Common questions regarding settings, baselines, and practical usage.

?
Why not just use Goal-Conditioned RL (GCRL)?
GCRL assumes you can query a specific goal state (e.g., "Go to coordinate X,Y").

Our setting addresses Discovery: The agent doesn't know what the valid goals are yet. It must explore to find them (Oracle) and then learn a policy to cover them.
Analogy: GCRL is "Drive to this specific address." DDGC is "Find all the good restaurants in the city and visit them equally."
?
Is the "Oracle Classifier" a realistic assumption?
Yes. This matches the emerging field of RL on Verifiable Rewards (RLVR).
  • Code Gen: It's easy to check if code runs (Oracle), but hard to find all valid solutions.
  • Chemistry: It's easy to simulate stability (Oracle), but hard to enumerate all stable molecules.
Standard RL collapses to the single easiest solution (Mode Collapse).
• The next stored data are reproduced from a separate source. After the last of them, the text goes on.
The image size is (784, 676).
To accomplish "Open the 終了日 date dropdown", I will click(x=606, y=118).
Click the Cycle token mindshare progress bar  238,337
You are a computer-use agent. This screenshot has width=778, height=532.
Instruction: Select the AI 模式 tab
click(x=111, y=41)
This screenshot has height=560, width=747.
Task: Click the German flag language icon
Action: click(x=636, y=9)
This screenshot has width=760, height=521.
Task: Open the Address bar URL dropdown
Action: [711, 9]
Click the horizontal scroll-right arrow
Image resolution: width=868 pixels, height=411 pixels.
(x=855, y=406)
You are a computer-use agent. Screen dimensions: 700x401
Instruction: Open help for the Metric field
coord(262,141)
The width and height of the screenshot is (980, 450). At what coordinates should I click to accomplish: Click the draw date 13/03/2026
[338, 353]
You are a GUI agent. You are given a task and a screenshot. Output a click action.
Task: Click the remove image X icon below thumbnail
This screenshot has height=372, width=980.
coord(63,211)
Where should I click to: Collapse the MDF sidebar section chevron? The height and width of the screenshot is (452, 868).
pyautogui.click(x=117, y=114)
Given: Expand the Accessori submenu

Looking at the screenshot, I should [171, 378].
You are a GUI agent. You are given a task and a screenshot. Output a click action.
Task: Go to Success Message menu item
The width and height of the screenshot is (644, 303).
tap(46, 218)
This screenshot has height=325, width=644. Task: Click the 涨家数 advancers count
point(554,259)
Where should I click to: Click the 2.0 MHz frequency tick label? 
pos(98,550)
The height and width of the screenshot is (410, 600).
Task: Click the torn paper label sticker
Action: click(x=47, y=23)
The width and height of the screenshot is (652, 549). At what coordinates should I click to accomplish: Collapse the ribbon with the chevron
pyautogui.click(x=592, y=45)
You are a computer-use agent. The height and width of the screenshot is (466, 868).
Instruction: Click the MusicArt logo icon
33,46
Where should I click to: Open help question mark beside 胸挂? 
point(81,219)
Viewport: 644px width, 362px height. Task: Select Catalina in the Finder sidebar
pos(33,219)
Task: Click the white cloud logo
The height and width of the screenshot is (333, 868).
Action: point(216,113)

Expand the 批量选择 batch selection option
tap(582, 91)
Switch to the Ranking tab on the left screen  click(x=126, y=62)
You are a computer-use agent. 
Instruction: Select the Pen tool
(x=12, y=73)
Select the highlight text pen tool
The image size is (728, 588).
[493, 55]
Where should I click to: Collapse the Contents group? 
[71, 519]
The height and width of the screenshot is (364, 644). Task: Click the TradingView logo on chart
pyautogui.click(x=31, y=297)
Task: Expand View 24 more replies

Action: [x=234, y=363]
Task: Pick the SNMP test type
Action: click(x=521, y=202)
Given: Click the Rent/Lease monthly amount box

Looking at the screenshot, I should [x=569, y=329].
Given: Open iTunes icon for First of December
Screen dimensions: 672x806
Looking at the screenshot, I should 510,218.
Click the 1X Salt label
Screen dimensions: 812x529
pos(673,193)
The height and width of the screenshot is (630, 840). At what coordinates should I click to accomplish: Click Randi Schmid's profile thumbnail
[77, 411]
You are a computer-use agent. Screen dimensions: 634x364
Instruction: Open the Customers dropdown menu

DDGC discovers the full diversity of valid solutions.
?
Why maximize Gini Index instead of Shannon Entropy?
Two reasons: Stability and Theory.

1. Bounded Rewards: The gradient of Entropy ($\log p$) explodes to $-\infty$ when probability is near zero. The gradient of Gini ($1-p$) is always bounded between 0 and 1. This stabilizes the offline RL step.
2. Convergence: Gini has a bounded curvature constant ($C_\mathcal{Z}$), which is a requirement for our Frank-Wolfe convergence proof (Theorem 3.1).
?
Is training a mixture expensive?
It is comparable to state-of-the-art baselines like SMM.

While we maintain $K$ policies (e.g., $K=8$), we train them sequentially. During inference or training, only one network is active at a time.
Ant Environment (V100 GPU):
SAC: ~6h 45m
DDGC: ~8h 31m (Comparable to SMM)
?
How does the Goal Buffer affect the theory?
It actually improves the theoretical bounds.

The theoretical bound depends on the "Concentrability Coefficient" ($C$)—essentially, how well we cover the state space. By using a Goal Buffer and Exploratory Sampling, we ensure the behavior policy has non-zero mass over goal regions, keeping $C$ finite and minimizing the error term in the Offline RL step.